Maryland

Sales rep to another: You know me–anal boy!

Baltimore, Maryland

Sales rep to HR: I'm sick of people floory-ing me!

Rockville, Maryland

Overheard by: I'm not sick of it

Male attorney to another: We're not going to circulate this externally, not yet. If we want to do that internally, that's fine–that can be just between us girls.

Bethesda, Maryland

Security guy: Um, can I help you?
Admin guy: No, I’m fine. I work here.
Security guy: Well, do you recognize me?
Admin guy: Um, yeah. I see you every day.
Security guy: I’ve never seen you before. Do I look different?
Admin guy: No.
Security guy: I’m older than when you last saw me.

606 St.

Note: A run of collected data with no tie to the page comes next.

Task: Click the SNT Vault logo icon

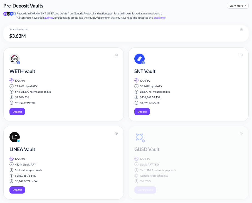Action: click(x=139, y=59)
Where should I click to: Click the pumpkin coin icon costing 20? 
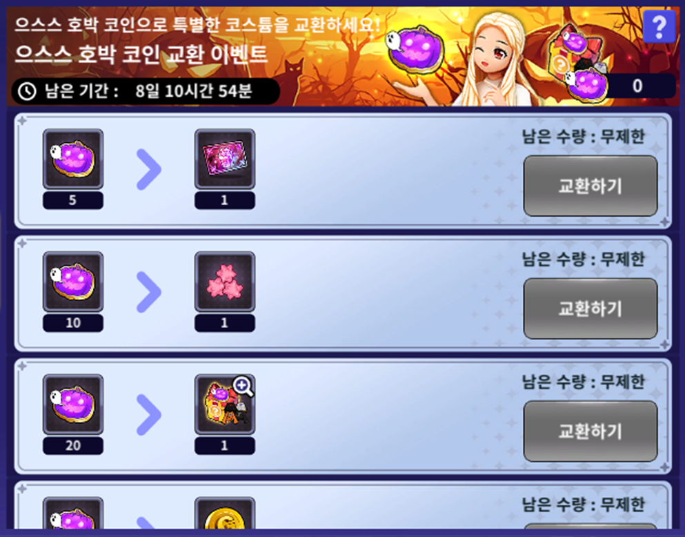point(73,404)
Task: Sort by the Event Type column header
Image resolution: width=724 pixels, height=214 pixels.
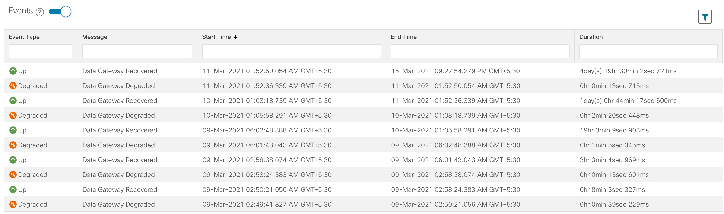Action: coord(24,37)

Paul Street
Baltimore, Maryland

Overheard by: lexbean

Coworker #1: Do you want this document spf-ed?
Coworker #2: Do mean pdf-ed?
Coworker #1: Yeah, why, what did I say?
Coworker #2: Sfp.

Ellicott City, Maryland

Lady accountant: I'm getting fat!
French accountant: Fat?! What are you talking about?! I could eat you and no one would notice! (awkward silence) Actually, pretend I didn't say that.

Baltimore, Maryland

Overheard by: Not an Accountant

Man, coming into office: Do you have superglue in your drawers?

Baltimore, Maryland

Boss: I need you to email this to [Kevin].
Assistant: No problem, I have the electronic version right here. I’ll email it out in a sec.
Boss: Great…Oh, and make sure my notes don’t show up when you send it out.
Assistant: Your notes?
Boss: Yeah, the notes I wrote there in the margins.
Assistant: Um, don’t worry. They won’t.
Boss: Great, thanks.

Assistant: Just fucking retire already…Jesus!

300 West Pratt Street
Baltimore, Maryland

Adviser: Okay, is everyone here? Great. So, John*, why don't you tell us what you've worked on this week?
John: Well, I did…
Adviser, interrupting: Actually, John, I'm just going to hummer you for a minute while I show them the data.
Female grad student: Um, what?
Adviser: I'm going to hummer him and just show everyone this, you know, like run over him like a big fucking car.
Female grad student: Uh, okay, but you can't say that.
Adviser: What? Why?
Female grad student: I'll tell you after lab meeting.
Adviser, angrily: What is so bad about saying that? Is it like mean or something to “hummer” someone?
Female grad student: Well it's not mean, it's just… Yeah, don't say that. Ever. We'll talk later.

Johns Hopkins University
Baltimore, Maryland

Overheard by: LabCat

Nurse: I think I have worked at every hospital around here. If I ever get anything stuck up my ass, I’m going to have to drive, like, 4 hours to find a hospital where nobody knows me.